:: WHAT TO WORK ON ::
Write only the number of lines in the entries below that contain the string "field".

:: MATERIALS PROVIDED ::
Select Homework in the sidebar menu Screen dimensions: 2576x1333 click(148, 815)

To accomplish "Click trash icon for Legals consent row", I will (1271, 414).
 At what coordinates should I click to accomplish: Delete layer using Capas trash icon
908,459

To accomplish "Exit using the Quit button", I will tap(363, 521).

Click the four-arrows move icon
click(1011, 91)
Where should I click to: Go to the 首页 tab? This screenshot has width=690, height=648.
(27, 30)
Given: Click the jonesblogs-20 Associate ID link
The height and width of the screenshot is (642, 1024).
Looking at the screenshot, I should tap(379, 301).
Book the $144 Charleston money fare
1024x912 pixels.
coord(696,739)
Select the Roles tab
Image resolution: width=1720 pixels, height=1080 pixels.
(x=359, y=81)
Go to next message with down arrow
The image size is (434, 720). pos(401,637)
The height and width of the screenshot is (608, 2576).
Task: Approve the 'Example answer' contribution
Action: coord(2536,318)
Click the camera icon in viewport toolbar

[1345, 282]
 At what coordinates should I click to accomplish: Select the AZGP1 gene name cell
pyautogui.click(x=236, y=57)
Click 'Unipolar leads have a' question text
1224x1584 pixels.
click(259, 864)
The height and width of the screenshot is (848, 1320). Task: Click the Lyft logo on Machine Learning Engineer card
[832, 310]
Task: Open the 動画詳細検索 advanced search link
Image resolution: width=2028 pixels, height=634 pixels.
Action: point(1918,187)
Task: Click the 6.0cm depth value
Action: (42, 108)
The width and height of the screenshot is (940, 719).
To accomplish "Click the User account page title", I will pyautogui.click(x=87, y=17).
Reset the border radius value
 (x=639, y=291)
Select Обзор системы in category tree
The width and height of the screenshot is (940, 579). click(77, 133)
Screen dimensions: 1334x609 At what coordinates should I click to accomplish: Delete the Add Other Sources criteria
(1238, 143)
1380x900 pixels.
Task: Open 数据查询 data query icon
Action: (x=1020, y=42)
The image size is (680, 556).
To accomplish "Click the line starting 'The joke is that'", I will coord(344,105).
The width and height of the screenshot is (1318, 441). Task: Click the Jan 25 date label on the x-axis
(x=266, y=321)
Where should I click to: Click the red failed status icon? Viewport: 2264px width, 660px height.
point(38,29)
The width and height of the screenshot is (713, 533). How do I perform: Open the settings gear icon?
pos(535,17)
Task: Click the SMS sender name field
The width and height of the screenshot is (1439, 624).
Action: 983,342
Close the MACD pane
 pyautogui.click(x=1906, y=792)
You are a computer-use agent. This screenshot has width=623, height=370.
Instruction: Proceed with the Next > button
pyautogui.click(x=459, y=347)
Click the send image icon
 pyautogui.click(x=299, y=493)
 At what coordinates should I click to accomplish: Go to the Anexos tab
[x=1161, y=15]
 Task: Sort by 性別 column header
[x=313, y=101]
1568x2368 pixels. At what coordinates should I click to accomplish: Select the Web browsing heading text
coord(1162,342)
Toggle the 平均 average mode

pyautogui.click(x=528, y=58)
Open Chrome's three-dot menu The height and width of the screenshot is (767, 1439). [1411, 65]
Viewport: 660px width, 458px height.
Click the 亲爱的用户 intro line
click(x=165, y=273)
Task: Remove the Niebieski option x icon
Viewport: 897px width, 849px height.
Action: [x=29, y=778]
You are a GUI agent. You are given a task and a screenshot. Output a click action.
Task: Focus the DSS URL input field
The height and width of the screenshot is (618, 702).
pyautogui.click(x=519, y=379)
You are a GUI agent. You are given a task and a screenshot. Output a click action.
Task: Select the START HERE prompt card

:: REPLY ::
2